Figure 1: Golden nanoparticles with different optical properties
Gold nanoparticles optical properties are affected by particle size, shape and chemical environment: interaction with specific compounds can induce, for instance, aggregation of the nanoparticles, inducing changes in the optical properties, making these particles attractive as biosensors components. Gold nanoparticles find significant applications in lateral flow assays, where the particles are conjugated with recognition markers such as antibodies, and implemented in paper-based devices, offering diagnostics tools, through simple naked eye observation, for the detection of viruses, bacteria, proteins, drugs, toxins, etc. Similarly, by conjugating gold nanoparticles with molecules that bind to cells, the mentioned optical properties can be employed for cellular imaging. Gold nanoparticles find applications also in other imaging modalities, such as X-Ray CT imaging (enhancing X-ray attenutation) and PET imaging (by functionalization with radionucleotides).
The SPR properties are also employed for photothermal cancer therapy: gold nanoparticles can absorb and convert the photon energy into thermal energy when a laser beam irradiates them in the SPR wavelength. Photothermal heating only occurs in the area directly surrounding the nanoparticles, enabling targeted heating, hence locally damaging the tissue to which they bind. Hence, through proper particle functionalization, gold nanoparticles can bind to cancerous tissue, and via laser irradiation cause its overheating, and consequent damaging. Photothermal heating properties also makes these particles interesting for triggered drug delivery applications, for example employing organic-inorganic architectures based on gold nanoparticles and thermoresponsive gels loaded with drugs. These gels exhibit swelling-deswelling behaviour dependent on temperature: when heated, these polymers shrink, enabling faster release of the drug they were loaded with. Hence, when these gels are combined with gold nanoparticles, the particles can be heated up via laser heating, enabling on-off drug release.

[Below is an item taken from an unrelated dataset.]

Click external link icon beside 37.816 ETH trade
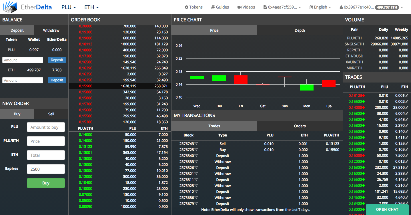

These attractive properties, that makes gold nanoparticles so interesting for nanomedical application, are strongly influenced by particles size and shape: an efficient implementation of these nanoparticles in medicine requires the development of highly controlled synthetic processes, enabling good control over the particle size and shape, as well as enhanced reproducibility of the synthesis product. For these reasons, moving the synthesis of gold nanoparticles from batch to continuous reactors is a challenge that we must face, for better human health.